Date: Wed, 24 Feb 2010 09:46:23 -0500 [thread overview]
Message-ID: <4B853BBF.7000607@tmr.com> (raw)
In-Reply-To: <20100218100547.7aecdc34@notabene.brown>
Neil Brown wrote:
> On Wed, 17 Feb 2010 08:38:11 +1100
> Steven Haigh <netwiz@crc.id.au> wrote:
>
>
>> On Tue, 16 Feb 2010 16:25:25 -0500, Bill Davidsen <davidsen@tmr.com>
>> wrote:
>>
>>> Bryan Mesich wrote:
>>>
>>>> On Thu, Feb 11, 2010 at 04:14:44PM +1100, Neil Brown wrote:
>>>>
>>>>
>>>>>> This whole discussion simply shows that for RAID-1 software RAID is
>>>>>> less
>>>>>> reliable than hardware RAID (no, I don't mean fake-RAID), because it
>>>>>> doesn't pin the data buffer until all copies are written.
>>>>>>
>>>>>>
>>>>> That doesn't make it less reliable. It just makes it more confusing.
>>>>>
>>>>>
>>>> I agree that linux software RAID is no less reliable than
>>>> hardware RAID with regards to the above conversation. It's
>>>> however confusing to have a counter that indicates there are
>>>> problems with a RAID 1 array when in fact there is not.
>>>>
>>>>
>>> Sorry, but real hardware raid is more reliable than software raid, and
>>> Neil's justification for not doing smart recovery mentions it. Note this
>>>
>>> referes to real hardware raid, not fakeraid which is just some firmware
>>> in a BIOS to use the existing hardware.
>>>
>>> The issue lies with data changing between write to multiple drives. In
>>> hardware raid the data traverses the memory bus once, only once, and
>>> goes into cache in the controller, from which it is written to all
>>> mirrored drives. With software raid an individual write is done to each
>>> drive, and if the data in the buffer changes between writes to one drive
>>>
>>> or the other you get different values. Neil may be convinced that the OS
>>>
>>> somehow "knows" which of the mirror copies is correct, ie. most recent,
>>> and never uses the stale data, but if that information was really
>>> available reads would always return the latest value and it wouldn't be
>>> possible to read the same file multiple times and get different MD5sums.
>>>
>>> It would also be possible to do a stable smart recovery by propagating
>>> the most recent copy to the other mirror drives.
>>>
>>> I hoped that mounting data=journal would lead to consistency, that seems
>>>
>>> not to be true either.
>>>
>> I agree Bill, there is an issue with the software RAID1 when it comes down
>> to some hardware. I have one machine where the ONLY way to stop the root
>> filesystem going readonly due to journal issues is to remove RAID. Having
>> RAID1 enabled gives silent corruption of both data and the journal at
>> seemingly random times.
>>
>> I can see the data corruption from running a verify between RPM and data
>> on the drive. Reinstalling these packages fixes things - until something
>> random things get corrupted next time.
>>
>
> Sounds very much like dodgy drives.
>
>
>> The myth that data corruption in RAID1 ONLY happens to swap and/or unused
>> space on a drive is absolute rubbish.
>>
>>
>
> Absolute rubbish does seem to be a suitable phrase here.
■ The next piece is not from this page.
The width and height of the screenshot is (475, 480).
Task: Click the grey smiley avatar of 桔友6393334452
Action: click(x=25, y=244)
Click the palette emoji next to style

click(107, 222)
> There is no question of data corruption.
> When memory changes between being written to one device and to another, this
> does not cause corruption, only inconsistency. Either the block will be
> written again consistently soon, or it will never be read.
>
Just what is it that rewrites the data block? The user program doesn't
know it's needed, the filesystem, if any, doesn't know it's needed, and
as far as I can tell md doesn't do checksum before issuing the write and
after the last write is done. Doesn't make a copy and write from that.
So what sees that the data has changed and rewrites it?
> If the host crashes before the blocks are made consistent, then the
> inconsistency will not be visible as the resync will fix it.
>
> If you are getting any corruption, then it is NOT due to this facet of the
> RAID1 implementation - it due to something else.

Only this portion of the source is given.